+++ EXTRACTED ENTRIES
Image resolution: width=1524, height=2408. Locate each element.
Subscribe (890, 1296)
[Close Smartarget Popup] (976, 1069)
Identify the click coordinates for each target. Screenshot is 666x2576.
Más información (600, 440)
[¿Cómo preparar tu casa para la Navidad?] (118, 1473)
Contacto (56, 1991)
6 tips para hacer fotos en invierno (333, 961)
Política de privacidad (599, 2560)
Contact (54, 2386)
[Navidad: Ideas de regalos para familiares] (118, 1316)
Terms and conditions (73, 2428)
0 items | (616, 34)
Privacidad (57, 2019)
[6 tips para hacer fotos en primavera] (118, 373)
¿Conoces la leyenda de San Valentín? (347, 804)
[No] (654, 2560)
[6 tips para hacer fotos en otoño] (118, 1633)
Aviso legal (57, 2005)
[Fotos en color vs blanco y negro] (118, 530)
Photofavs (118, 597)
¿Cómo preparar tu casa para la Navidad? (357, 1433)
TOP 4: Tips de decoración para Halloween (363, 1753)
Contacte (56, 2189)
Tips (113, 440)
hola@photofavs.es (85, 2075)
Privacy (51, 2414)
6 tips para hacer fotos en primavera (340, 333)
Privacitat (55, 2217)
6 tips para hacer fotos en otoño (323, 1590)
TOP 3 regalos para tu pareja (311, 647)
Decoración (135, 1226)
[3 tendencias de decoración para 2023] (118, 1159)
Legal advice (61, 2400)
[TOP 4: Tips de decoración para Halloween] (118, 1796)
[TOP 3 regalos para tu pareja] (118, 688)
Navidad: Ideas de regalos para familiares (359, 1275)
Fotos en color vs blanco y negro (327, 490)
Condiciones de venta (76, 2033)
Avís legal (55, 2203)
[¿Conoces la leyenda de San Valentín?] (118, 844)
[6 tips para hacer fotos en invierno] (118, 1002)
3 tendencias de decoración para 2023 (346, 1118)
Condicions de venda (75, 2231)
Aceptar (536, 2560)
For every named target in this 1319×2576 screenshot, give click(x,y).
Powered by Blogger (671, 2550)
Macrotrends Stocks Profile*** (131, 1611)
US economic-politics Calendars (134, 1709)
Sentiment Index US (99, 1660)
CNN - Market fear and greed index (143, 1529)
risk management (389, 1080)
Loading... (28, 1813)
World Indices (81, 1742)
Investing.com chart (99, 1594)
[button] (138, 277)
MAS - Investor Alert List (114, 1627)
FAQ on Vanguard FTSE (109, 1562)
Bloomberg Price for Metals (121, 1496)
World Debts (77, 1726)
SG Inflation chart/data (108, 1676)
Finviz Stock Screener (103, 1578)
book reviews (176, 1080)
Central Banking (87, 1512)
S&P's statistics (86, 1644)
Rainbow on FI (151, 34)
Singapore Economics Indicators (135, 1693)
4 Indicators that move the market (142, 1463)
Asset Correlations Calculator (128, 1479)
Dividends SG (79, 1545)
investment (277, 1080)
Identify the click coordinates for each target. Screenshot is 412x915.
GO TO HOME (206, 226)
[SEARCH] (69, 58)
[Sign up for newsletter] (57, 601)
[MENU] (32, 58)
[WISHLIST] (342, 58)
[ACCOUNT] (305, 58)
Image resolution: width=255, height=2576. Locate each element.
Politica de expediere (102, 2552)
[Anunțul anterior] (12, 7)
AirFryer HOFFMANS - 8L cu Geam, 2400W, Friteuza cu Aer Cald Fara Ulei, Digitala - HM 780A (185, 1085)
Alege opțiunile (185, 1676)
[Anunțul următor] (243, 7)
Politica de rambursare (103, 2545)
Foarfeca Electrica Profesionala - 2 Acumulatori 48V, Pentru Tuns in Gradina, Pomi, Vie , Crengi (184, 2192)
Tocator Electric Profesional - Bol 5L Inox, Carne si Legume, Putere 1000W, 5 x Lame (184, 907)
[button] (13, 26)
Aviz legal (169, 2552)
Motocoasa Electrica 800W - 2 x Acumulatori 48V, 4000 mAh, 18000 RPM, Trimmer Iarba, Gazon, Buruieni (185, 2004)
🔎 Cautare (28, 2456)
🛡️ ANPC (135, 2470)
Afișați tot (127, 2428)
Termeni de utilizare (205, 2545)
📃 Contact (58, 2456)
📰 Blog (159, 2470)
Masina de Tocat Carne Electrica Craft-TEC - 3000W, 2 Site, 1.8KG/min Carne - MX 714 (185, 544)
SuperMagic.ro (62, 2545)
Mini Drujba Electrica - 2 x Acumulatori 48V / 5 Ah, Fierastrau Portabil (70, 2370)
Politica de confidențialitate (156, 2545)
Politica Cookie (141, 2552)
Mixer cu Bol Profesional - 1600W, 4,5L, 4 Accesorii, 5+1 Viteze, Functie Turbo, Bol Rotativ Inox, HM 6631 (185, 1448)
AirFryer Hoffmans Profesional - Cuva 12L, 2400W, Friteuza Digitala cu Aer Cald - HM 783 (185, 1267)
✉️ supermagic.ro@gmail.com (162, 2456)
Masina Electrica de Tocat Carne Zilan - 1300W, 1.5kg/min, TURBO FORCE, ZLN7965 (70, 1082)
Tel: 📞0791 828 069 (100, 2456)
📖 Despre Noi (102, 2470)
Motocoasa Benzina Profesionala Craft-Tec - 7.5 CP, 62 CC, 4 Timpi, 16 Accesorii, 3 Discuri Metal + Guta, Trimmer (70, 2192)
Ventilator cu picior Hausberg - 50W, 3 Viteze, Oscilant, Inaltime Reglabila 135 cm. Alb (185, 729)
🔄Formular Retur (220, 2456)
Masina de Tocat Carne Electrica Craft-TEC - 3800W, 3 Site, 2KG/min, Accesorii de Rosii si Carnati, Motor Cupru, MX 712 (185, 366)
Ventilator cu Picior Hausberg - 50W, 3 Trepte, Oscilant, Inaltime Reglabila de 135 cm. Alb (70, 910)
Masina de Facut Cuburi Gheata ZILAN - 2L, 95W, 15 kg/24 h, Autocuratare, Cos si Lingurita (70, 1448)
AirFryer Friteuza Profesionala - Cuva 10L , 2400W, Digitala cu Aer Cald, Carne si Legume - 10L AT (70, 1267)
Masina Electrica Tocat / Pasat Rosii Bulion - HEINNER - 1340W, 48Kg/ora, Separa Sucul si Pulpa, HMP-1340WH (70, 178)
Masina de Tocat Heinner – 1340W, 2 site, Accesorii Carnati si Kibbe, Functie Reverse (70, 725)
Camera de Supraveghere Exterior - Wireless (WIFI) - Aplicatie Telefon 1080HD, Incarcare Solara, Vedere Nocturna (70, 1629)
++++++
- [TASK OBJECTIVE]
The data above should be copied out with complete accuracy.

- [EXPECTED ANSWER]
Image resolution: width=1524, height=2408. Locate each element.
Subscribe (890, 1296)
[Close Smartarget Popup] (976, 1069)
Identify the click coordinates for each target. Screenshot is 666x2576.
Más información (600, 440)
[¿Cómo preparar tu casa para la Navidad?] (118, 1473)
Contacto (56, 1991)
6 tips para hacer fotos en invierno (333, 961)
Política de privacidad (599, 2560)
Contact (54, 2386)
[Navidad: Ideas de regalos para familiares] (118, 1316)
Terms and conditions (73, 2428)
0 items | (616, 34)
Privacidad (57, 2019)
[6 tips para hacer fotos en primavera] (118, 373)
¿Conoces la leyenda de San Valentín? (347, 804)
[No] (654, 2560)
[6 tips para hacer fotos en otoño] (118, 1633)
Aviso legal (57, 2005)
[Fotos en color vs blanco y negro] (118, 530)
Photofavs (118, 597)
¿Cómo preparar tu casa para la Navidad? (357, 1433)
TOP 4: Tips de decoración para Halloween (363, 1753)
Contacte (56, 2189)
Tips (113, 440)
hola@photofavs.es (85, 2075)
Privacy (51, 2414)
6 tips para hacer fotos en primavera (340, 333)
Privacitat (55, 2217)
6 tips para hacer fotos en otoño (323, 1590)
TOP 3 regalos para tu pareja (311, 647)
Decoración (135, 1226)
[3 tendencias de decoración para 2023] (118, 1159)
Legal advice (61, 2400)
[TOP 4: Tips de decoración para Halloween] (118, 1796)
[TOP 3 regalos para tu pareja] (118, 688)
Navidad: Ideas de regalos para familiares (359, 1275)
Fotos en color vs blanco y negro (327, 490)
Condiciones de venta (76, 2033)
Avís legal (55, 2203)
[¿Conoces la leyenda de San Valentín?] (118, 844)
[6 tips para hacer fotos en invierno] (118, 1002)
3 tendencias de decoración para 2023 (346, 1118)
Condicions de venda (75, 2231)
Aceptar (536, 2560)
For every named target in this 1319×2576 screenshot, give click(x,y).
Powered by Blogger (671, 2550)
Macrotrends Stocks Profile*** (131, 1611)
US economic-politics Calendars (134, 1709)
Sentiment Index US (99, 1660)
CNN - Market fear and greed index (143, 1529)
risk management (389, 1080)
Loading... (28, 1813)
World Indices (81, 1742)
Investing.com chart (99, 1594)
[button] (138, 277)
MAS - Investor Alert List (114, 1627)
FAQ on Vanguard FTSE (109, 1562)
Bloomberg Price for Metals (121, 1496)
World Debts (77, 1726)
SG Inflation chart/data (108, 1676)
Finviz Stock Screener (103, 1578)
book reviews (176, 1080)
Central Banking (87, 1512)
S&P's statistics (86, 1644)
Rainbow on FI (151, 34)
Singapore Economics Indicators (135, 1693)
4 Indicators that move the market (142, 1463)
Asset Correlations Calculator (128, 1479)
Dividends SG (79, 1545)
investment (277, 1080)
Identify the click coordinates for each target. Screenshot is 412x915.
GO TO HOME (206, 226)
[SEARCH] (69, 58)
[Sign up for newsletter] (57, 601)
[MENU] (32, 58)
[WISHLIST] (342, 58)
[ACCOUNT] (305, 58)
Image resolution: width=255, height=2576. Locate each element.
Politica de expediere (102, 2552)
[Anunțul anterior] (12, 7)
AirFryer HOFFMANS - 8L cu Geam, 2400W, Friteuza cu Aer Cald Fara Ulei, Digitala - HM 780A (185, 1085)
Alege opțiunile (185, 1676)
[Anunțul următor] (243, 7)
Politica de rambursare (103, 2545)
Foarfeca Electrica Profesionala - 2 Acumulatori 48V, Pentru Tuns in Gradina, Pomi, Vie , Crengi (184, 2192)
Tocator Electric Profesional - Bol 5L Inox, Carne si Legume, Putere 1000W, 5 x Lame (184, 907)
[button] (13, 26)
Aviz legal (169, 2552)
Motocoasa Electrica 800W - 2 x Acumulatori 48V, 4000 mAh, 18000 RPM, Trimmer Iarba, Gazon, Buruieni (185, 2004)
🔎 Cautare (28, 2456)
🛡️ ANPC (135, 2470)
Afișați tot (127, 2428)
Termeni de utilizare (205, 2545)
📃 Contact (58, 2456)
📰 Blog (159, 2470)
Masina de Tocat Carne Electrica Craft-TEC - 3000W, 2 Site, 1.8KG/min Carne - MX 714 (185, 544)
SuperMagic.ro (62, 2545)
Mini Drujba Electrica - 2 x Acumulatori 48V / 5 Ah, Fierastrau Portabil (70, 2370)
Politica de confidențialitate (156, 2545)
Politica Cookie (141, 2552)
Mixer cu Bol Profesional - 1600W, 4,5L, 4 Accesorii, 5+1 Viteze, Functie Turbo, Bol Rotativ Inox, HM 6631 (185, 1448)
AirFryer Hoffmans Profesional - Cuva 12L, 2400W, Friteuza Digitala cu Aer Cald - HM 783 (185, 1267)
✉️ supermagic.ro@gmail.com (162, 2456)
Masina Electrica de Tocat Carne Zilan - 1300W, 1.5kg/min, TURBO FORCE, ZLN7965 (70, 1082)
Tel: 📞0791 828 069 (100, 2456)
📖 Despre Noi (102, 2470)
Motocoasa Benzina Profesionala Craft-Tec - 7.5 CP, 62 CC, 4 Timpi, 16 Accesorii, 3 Discuri Metal + Guta, Trimmer (70, 2192)
Ventilator cu picior Hausberg - 50W, 3 Viteze, Oscilant, Inaltime Reglabila 135 cm. Alb (185, 729)
🔄Formular Retur (220, 2456)
Masina de Tocat Carne Electrica Craft-TEC - 3800W, 3 Site, 2KG/min, Accesorii de Rosii si Carnati, Motor Cupru, MX 712 (185, 366)
Ventilator cu Picior Hausberg - 50W, 3 Trepte, Oscilant, Inaltime Reglabila de 135 cm. Alb (70, 910)
Masina de Facut Cuburi Gheata ZILAN - 2L, 95W, 15 kg/24 h, Autocuratare, Cos si Lingurita (70, 1448)
AirFryer Friteuza Profesionala - Cuva 10L , 2400W, Digitala cu Aer Cald, Carne si Legume - 10L AT (70, 1267)
Masina Electrica Tocat / Pasat Rosii Bulion - HEINNER - 1340W, 48Kg/ora, Separa Sucul si Pulpa, HMP-1340WH (70, 178)
Masina de Tocat Heinner – 1340W, 2 site, Accesorii Carnati si Kibbe, Functie Reverse (70, 725)
Camera de Supraveghere Exterior - Wireless (WIFI) - Aplicatie Telefon 1080HD, Incarcare Solara, Vedere Nocturna (70, 1629)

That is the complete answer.